» **Work task**:
Gather the lines below that include the string "will", copying each in full.

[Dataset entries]

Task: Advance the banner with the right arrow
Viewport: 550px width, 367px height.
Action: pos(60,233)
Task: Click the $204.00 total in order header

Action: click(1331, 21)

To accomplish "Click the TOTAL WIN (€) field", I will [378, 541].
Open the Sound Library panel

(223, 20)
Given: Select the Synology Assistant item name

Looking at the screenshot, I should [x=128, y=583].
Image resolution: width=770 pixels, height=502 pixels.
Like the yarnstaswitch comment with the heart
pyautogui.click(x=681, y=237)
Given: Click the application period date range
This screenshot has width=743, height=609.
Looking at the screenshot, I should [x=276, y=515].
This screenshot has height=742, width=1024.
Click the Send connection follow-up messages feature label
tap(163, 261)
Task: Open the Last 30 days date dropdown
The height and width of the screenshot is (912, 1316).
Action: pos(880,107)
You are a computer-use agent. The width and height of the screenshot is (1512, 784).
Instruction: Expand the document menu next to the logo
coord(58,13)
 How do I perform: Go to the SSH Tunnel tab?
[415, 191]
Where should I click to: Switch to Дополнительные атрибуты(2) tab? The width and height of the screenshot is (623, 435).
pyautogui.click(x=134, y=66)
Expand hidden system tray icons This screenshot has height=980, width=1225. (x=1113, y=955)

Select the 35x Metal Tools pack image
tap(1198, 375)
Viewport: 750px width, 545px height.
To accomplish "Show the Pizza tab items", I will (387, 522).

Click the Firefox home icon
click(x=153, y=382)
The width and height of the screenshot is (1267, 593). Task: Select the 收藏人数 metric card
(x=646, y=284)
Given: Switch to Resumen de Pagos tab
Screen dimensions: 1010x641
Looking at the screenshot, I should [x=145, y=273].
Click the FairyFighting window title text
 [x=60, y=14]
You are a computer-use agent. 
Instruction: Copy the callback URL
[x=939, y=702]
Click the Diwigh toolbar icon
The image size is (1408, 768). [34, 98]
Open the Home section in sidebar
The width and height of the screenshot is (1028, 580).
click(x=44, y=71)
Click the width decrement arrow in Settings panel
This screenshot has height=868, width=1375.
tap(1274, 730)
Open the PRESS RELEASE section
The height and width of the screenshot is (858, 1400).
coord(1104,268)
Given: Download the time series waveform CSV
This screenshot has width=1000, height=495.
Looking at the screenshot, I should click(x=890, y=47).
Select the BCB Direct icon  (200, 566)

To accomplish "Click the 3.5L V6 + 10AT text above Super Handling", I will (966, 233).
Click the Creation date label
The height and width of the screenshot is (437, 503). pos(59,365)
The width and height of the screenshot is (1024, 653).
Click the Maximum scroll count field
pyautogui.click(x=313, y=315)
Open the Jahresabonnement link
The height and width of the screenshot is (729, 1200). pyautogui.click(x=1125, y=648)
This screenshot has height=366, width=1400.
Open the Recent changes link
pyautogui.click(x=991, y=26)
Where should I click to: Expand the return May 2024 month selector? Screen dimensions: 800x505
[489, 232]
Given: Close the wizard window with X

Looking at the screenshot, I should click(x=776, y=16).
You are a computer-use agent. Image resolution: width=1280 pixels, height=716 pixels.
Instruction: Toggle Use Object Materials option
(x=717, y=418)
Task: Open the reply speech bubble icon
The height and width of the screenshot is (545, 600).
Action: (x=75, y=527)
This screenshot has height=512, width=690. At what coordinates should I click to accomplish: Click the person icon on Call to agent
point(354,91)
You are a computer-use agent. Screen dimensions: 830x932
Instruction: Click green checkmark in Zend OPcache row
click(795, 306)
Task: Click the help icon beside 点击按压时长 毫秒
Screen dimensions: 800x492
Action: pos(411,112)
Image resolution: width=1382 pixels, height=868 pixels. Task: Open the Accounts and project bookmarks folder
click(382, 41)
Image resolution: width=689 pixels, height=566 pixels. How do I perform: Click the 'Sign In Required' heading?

» **Solved problem**:
To accomplish "Click the TOTAL WIN (€) field", I will [378, 541].
To accomplish "Show the Pizza tab items", I will (387, 522).
To accomplish "Click the 3.5L V6 + 10AT text above Super Handling", I will (966, 233).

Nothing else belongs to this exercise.